Коренастая, румянолицая Вилма была не из тех, кто способен только охать и беспомощно озираться при виде беды. Не теряя даром времени, она осторожно перевернула лежащего на спину. От этого движения на запекшиеся от крови раскрытые губы юноши вытекла изо рта свежая алая струя. Две тонкие струи вытекли также из запекшихся ноздрей. Было ясно, что кровь текла еще и оттого, что он лежал головой вниз по склону. Ее надо было остановить. Опустившись на колени, Вилма слегка приподняла теплыми ладонями безжизненную голову и приложила ее затылком к своей мягкой материнской груди. Придерживая ее в таком положении, она подхватила сильными руками плечи юноши и, приподнявшись с колен, повернула все его тело на травянистом склоне таким образом, что голова его оказалась выше ног.

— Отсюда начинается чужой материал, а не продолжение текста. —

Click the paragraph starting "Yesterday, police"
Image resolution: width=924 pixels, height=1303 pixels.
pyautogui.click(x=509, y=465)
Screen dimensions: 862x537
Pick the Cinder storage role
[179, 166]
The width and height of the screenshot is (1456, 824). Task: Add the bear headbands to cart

Затем она бросилась к ручью, преодолев за одно мгновение те пять шагов, на которые не хватило сил у него. Тут же она вспомнила про берестяной ковш сына, зачерпнула им воды и вернулась к лежащему. Наливая понемногу из ковша в ладонь, она обмыла лицо юноши, обтерев его затем своим головным платком. Но лицо юноши продолжало оставаться неподвижным и бескровным, и только загар придавал ему какое-то подобие свежести.
Вилма еще раз прикоснулась рукой к его груди. Но трудно было уловить сквозь одежду биение сердца. Да и некогда было тратить на это время. Жизнь постепенно уходила из юноши вместе с кровью, от которой взмокла его одежда, и надо было его спасать. Она уже догадалась, что это был один из тех, которые прятались от войны в лесу. Власти не собирались оставлять их без наказания. Да и от народа они не получали особенного одобрения, особенно от тех, чьи близкие продолжали воевать на фронте против русских.

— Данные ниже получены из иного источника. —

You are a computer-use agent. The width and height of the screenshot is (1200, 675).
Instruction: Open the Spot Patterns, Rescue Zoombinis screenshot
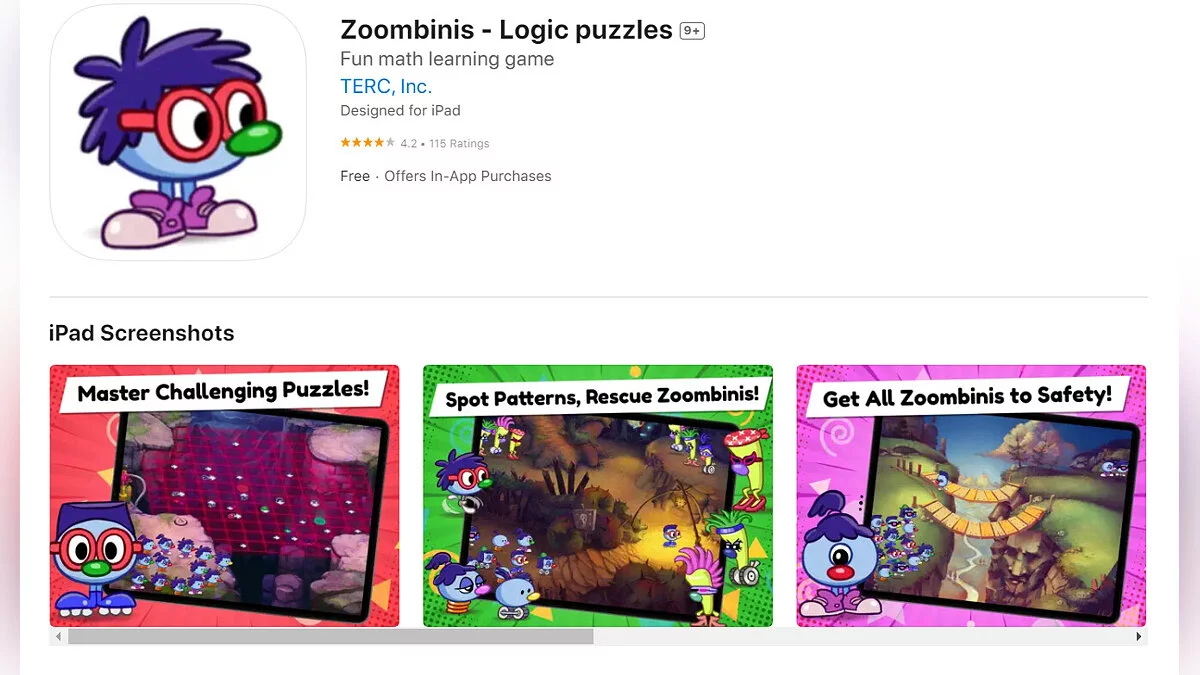click(x=598, y=496)

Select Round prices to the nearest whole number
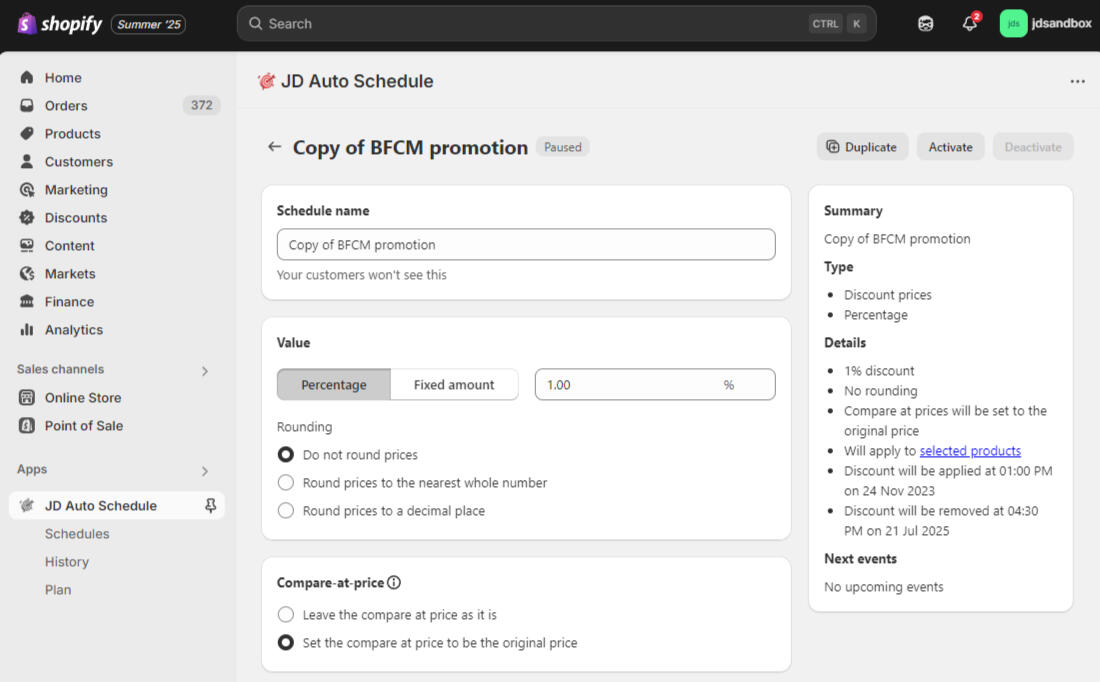click(x=286, y=483)
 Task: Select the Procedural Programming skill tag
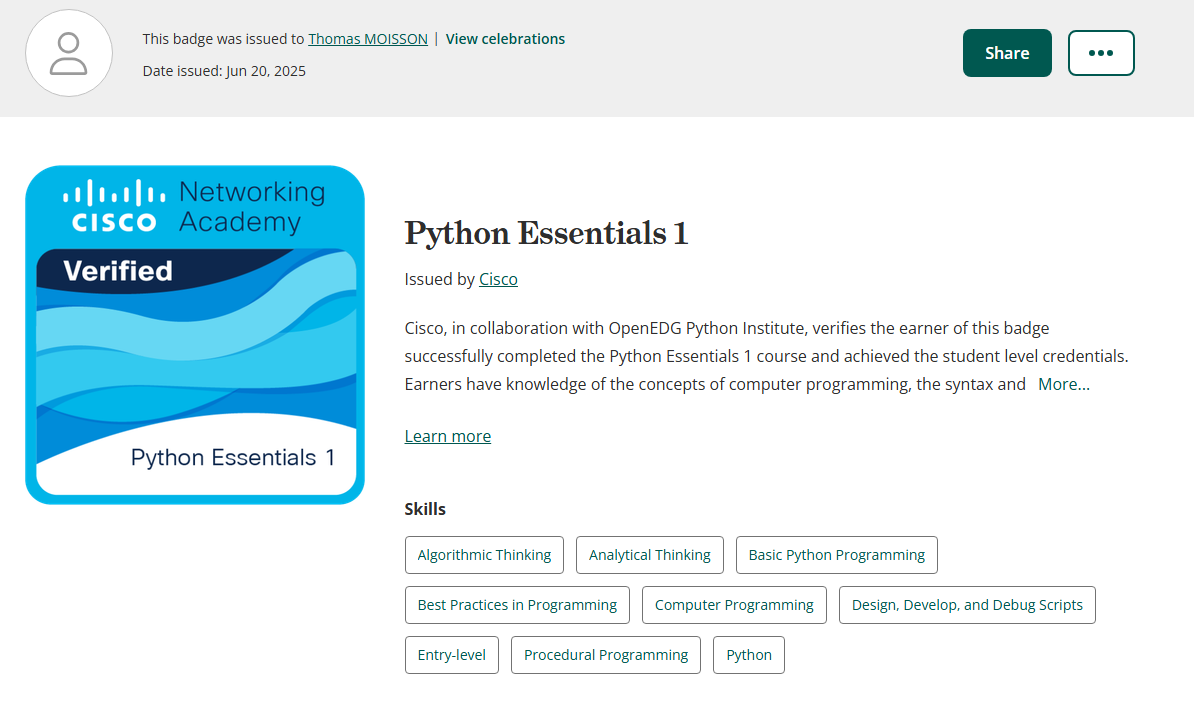pos(606,655)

Но не время было сейчас пускаться в рассуждения о виновности этих людей. Умирал человек. Надо было спасти человека. Просунув под одежду юноши свой влажный платок, она прижала его к ране на груди и затем легла рядом с ним, примериваясь к его росту. Он был на полголовы выше ее, как и сын. Осторожно повернув его на бок и придерживая в этом положении, она подобралась плечами под его грудь и опрокинула его на себя.
Некоторое время она лежала на животе, придавленная тяжестью его тела и в то же время проверяя, насколько удобно он расположился на ее спине. Его подбородок пришелся к ее затылку. Поймав его руки, она перебросила их через свои плечи и, упираясь локтями в землю, поднялась вместе с ним на ноги. Почувствовав, что ноги юноши оторвались от земли, она крепче перехватила его руки, свисающие с ее плеч, и, согнувшись, медленно двинулась к переходу через ручей.
Вилма была крепкая женщина, но все же тяжесть крупного человека скоро дала себя знать. Однако устраивать передышки она не собиралась и только ускорила шаг, с удовлетворением ощущая спиной тепло, идущее от тела юноши. Жизнь в нем еще теплилась, и надо было успеть удержать эту жизнь в его теле, пока она еще не ушла. Быстро перебирая ногами, Вилма скоро вышла из леса и далее продолжала нести свою ношу полем, все ниже пригибаясь под ней, но не останавливаясь.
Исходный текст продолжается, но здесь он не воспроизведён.